# [Your assignment]
Among the entries below, which lines include the string "label"? Show each one.

--------------------------------------------------

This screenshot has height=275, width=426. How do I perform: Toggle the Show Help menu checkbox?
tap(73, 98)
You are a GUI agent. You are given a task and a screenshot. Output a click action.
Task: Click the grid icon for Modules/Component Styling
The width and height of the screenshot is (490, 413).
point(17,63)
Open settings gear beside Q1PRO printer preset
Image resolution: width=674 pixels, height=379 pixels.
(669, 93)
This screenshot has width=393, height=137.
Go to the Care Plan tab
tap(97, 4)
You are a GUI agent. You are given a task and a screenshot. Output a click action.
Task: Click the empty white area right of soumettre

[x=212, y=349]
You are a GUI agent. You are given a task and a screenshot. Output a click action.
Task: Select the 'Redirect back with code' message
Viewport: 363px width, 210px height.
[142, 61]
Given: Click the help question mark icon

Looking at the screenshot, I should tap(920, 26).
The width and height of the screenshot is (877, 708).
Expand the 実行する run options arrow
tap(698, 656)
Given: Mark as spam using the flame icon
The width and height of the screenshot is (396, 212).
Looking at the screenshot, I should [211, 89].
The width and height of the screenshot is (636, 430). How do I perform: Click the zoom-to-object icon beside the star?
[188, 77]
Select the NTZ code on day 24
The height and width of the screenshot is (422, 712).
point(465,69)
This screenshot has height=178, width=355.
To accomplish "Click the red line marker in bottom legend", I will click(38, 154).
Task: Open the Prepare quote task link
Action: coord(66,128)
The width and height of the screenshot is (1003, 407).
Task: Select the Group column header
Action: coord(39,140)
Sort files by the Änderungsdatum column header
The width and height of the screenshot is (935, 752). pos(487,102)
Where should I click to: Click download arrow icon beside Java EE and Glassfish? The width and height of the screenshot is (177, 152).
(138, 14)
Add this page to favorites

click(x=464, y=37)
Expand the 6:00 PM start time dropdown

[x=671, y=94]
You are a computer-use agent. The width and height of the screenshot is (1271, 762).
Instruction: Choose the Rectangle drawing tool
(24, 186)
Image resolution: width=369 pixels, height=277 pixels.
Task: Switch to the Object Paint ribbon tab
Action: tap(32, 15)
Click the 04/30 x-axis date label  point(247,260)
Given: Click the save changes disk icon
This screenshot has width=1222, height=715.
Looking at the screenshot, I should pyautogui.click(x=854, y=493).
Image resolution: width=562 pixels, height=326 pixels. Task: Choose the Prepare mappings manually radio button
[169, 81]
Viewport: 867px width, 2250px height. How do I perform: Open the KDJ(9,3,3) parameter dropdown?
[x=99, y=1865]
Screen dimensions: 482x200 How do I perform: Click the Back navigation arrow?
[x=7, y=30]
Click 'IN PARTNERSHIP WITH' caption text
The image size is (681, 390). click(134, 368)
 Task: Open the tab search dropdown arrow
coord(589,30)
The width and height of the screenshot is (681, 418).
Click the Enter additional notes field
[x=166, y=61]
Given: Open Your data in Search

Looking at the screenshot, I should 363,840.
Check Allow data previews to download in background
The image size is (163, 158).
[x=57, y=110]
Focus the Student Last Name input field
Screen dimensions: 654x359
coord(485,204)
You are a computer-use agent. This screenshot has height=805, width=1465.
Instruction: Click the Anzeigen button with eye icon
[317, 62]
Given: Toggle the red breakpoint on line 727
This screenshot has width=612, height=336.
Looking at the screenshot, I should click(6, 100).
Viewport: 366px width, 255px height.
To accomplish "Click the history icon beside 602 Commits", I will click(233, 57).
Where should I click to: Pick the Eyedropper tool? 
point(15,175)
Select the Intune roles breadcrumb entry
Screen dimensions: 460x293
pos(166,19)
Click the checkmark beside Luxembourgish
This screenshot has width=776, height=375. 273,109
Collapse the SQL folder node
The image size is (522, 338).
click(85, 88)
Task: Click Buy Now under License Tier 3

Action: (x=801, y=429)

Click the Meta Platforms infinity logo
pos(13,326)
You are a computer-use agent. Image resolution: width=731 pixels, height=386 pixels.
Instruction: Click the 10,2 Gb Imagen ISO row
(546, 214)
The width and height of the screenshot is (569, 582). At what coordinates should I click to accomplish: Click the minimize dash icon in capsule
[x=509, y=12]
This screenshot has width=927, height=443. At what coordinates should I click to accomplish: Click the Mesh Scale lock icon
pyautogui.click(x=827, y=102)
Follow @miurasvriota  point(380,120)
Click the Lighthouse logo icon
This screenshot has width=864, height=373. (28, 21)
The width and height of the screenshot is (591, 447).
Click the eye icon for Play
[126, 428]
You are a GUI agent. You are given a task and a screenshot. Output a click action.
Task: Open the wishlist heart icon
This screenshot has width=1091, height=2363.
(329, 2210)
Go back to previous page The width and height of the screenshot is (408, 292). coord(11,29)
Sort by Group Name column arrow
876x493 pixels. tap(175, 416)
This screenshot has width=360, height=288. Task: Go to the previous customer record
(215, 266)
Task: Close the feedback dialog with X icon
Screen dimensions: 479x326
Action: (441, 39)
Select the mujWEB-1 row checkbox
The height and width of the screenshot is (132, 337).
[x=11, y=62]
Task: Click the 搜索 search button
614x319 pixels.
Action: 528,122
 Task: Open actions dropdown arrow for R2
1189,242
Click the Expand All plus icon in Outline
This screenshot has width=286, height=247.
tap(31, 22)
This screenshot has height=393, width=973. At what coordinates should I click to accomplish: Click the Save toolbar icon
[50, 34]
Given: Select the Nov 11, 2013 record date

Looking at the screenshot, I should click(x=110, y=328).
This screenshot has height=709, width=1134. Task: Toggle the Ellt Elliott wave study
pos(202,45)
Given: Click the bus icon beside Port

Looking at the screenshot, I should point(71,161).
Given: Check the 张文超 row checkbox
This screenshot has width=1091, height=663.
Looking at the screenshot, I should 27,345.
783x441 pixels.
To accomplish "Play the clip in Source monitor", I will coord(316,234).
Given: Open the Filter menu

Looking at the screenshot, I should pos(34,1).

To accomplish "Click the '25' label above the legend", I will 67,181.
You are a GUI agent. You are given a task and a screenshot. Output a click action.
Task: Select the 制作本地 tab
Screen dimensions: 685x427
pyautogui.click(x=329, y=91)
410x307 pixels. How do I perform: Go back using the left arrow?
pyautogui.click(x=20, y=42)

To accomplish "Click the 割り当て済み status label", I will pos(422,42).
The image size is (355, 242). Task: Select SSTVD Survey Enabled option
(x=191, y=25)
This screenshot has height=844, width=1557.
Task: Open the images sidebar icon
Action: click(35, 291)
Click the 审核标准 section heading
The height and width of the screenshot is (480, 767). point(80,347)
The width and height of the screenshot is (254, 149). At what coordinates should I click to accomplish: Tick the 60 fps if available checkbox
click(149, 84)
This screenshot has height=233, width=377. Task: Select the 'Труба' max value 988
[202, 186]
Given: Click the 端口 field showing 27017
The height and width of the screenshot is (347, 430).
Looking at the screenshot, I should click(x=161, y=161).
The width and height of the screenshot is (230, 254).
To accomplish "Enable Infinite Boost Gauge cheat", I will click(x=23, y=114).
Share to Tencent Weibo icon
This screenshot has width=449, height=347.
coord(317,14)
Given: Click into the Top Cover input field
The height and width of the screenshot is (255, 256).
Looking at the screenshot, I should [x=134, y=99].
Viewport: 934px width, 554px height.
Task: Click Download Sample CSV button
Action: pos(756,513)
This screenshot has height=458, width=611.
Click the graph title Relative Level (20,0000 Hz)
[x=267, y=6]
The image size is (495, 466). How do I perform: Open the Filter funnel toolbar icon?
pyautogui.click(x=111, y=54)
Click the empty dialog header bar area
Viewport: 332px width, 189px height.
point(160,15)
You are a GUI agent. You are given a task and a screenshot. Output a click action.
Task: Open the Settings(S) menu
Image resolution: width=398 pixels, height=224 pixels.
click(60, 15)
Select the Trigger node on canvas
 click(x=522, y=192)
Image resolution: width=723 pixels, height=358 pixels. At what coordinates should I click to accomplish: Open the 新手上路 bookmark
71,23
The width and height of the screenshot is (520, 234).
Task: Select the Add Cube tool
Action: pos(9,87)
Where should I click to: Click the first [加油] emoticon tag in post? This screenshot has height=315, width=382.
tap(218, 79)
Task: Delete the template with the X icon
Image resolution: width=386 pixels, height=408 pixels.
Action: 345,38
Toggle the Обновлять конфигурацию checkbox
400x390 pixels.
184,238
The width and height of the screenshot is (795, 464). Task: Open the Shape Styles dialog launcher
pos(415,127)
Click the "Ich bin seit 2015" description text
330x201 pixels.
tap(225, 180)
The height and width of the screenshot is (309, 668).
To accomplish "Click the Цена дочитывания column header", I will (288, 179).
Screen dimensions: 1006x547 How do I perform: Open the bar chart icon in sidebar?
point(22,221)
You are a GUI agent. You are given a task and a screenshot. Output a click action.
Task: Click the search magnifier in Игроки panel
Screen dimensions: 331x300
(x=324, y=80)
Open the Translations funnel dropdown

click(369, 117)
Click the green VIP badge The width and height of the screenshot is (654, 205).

--------------------------------------------------

# [Written answer]
Click the 04/30 x-axis date label  point(247,260)
To accomplish "Click the '25' label above the legend", I will 67,181.
To accomplish "Click the 割り当て済み status label", I will pos(422,42).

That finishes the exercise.